Grad-Cam is a well-known visualization technique from which we know that the convolutional layers of the models focus on which part of the image. In this paper, the main aim of the Grad-Cam technique is to compare the baseline EfficientNetV2Smodel with the ensemble model. For this purpose, a visualization technique is applied to test the images. After the results, it is clearly shown in Figure 10 that the proposed hybrid model more actively focuses on the target part of the images rather than the baseline EfficientNetV2S and proved that transformer blocks have a greater capacity to see its decision-making process. Additionally, we note that CNN’s mid-level feature maps have the propensity to correct more broadly by the transformer blocks.

5. Conclusions and Future Work

This paper has presented a deep ensemble learning approach for skin cancer diagnosis that uses the vision of EfficientNetV2S and the Swin-Transformer model to classify multi-class skin disease images. With the help of modification in the fifth block of EfficientNetV2S and with the addition of the Swin-Transformer model, we merged the outputs of both the modified model and the base model. After experiments, the proposed approach achieved higher accuracy rather than the individual models and also heavily decreased the loss which proves that the proposed strategy is more suitable than the traditional strategies. We used HAM-10000, an image dataset that consists of seven types of skin cancer images.

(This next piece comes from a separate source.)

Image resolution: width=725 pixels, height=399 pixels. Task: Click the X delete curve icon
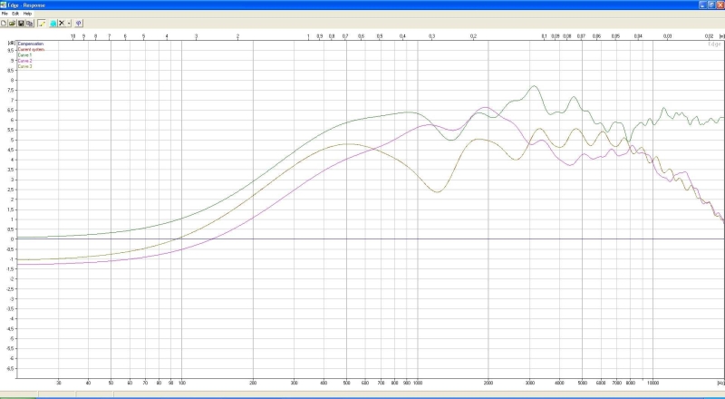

We included the data preprocessing techniques to improve the image quality and remove the unwanted part of the image. A data augmentation technique was also utilized to balance the skin image dataset which is necessary for training and to save the proposed model from being biased. The proposed deep ensemble model achieved a 99.10% accuracy score on the test set and, similarly, achieved a 99.27% sensitivity score and a 99.80% specificity score.

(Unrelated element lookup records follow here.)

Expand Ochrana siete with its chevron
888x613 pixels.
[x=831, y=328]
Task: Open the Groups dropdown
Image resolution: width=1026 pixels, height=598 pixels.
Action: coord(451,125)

Future work for this study could involve the integration of other modalities, such as macroscopic imaging, and clinical information to further improve the accuracy of the diagnostic system. In addition, the development of a mobile application that can assist dermatologists in diagnosing skin cancer using this approach can also be explored. Further studies could investigate the generalization of the approach to different skin types and ethnicities to ensure the accuracy of the approach in a diverse population.